> [Data for locating words and elements]:
>>>>>
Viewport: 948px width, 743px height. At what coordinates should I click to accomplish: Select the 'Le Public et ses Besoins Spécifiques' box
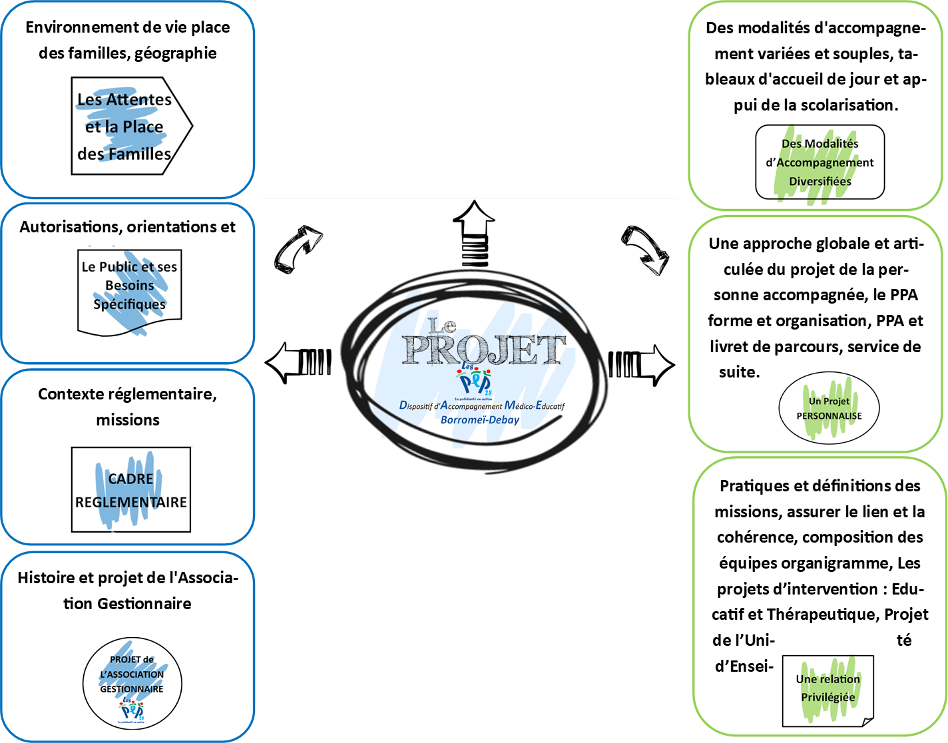coord(130,290)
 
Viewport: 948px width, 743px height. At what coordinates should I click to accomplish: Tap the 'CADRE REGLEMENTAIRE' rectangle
coord(131,490)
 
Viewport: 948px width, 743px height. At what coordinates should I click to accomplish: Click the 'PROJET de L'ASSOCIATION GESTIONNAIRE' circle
coord(132,682)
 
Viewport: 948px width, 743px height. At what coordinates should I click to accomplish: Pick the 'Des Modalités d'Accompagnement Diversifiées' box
coord(820,162)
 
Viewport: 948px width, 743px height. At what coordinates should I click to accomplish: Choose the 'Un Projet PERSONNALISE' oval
coord(829,408)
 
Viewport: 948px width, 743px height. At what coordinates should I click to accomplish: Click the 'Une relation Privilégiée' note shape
coord(828,690)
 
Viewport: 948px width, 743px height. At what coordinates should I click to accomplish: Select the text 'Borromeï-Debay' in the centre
coord(479,420)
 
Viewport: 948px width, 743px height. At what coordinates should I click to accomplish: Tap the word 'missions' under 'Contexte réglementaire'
coord(128,420)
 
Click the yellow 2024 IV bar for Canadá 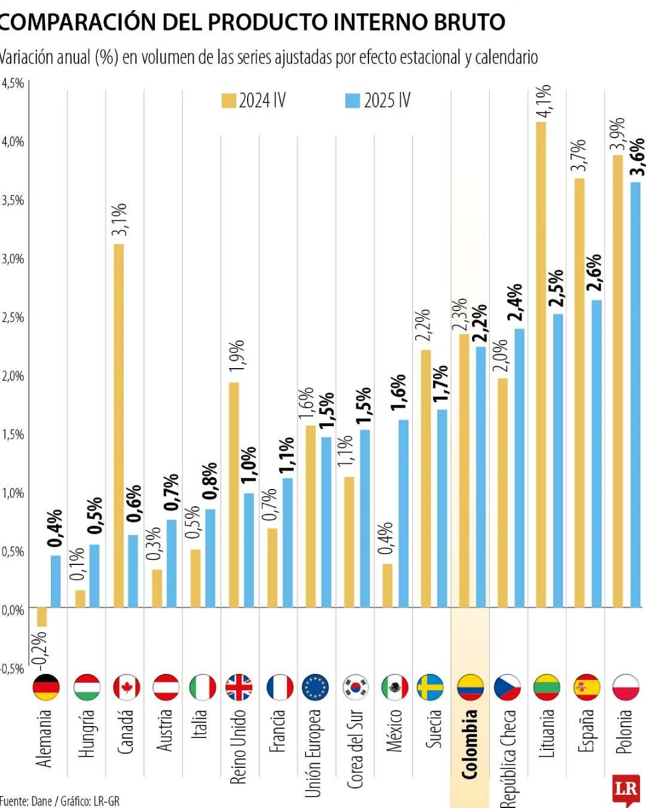click(x=118, y=425)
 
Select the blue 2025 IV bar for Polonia click(x=635, y=395)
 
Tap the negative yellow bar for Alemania click(x=42, y=617)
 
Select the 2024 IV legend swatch click(x=228, y=101)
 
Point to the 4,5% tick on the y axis click(x=13, y=83)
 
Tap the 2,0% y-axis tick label click(x=13, y=376)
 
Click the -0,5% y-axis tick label click(x=13, y=669)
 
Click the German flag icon click(x=46, y=687)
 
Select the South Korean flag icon click(x=356, y=687)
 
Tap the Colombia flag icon click(x=470, y=687)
<<<<<
> [JOB]:
Copy the data from the line containing "Point to the" through the end of the data, swapping "flag icon" for "flag symbol" and leaving everything else unchanged.

> [SOLUTION]:
Point to the 4,5% tick on the y axis click(x=13, y=83)
 
Tap the 2,0% y-axis tick label click(x=13, y=376)
 
Click the -0,5% y-axis tick label click(x=13, y=669)
 
Click the German flag symbol click(x=46, y=687)
 
Select the South Korean flag symbol click(x=356, y=687)
 
Tap the Colombia flag symbol click(x=470, y=687)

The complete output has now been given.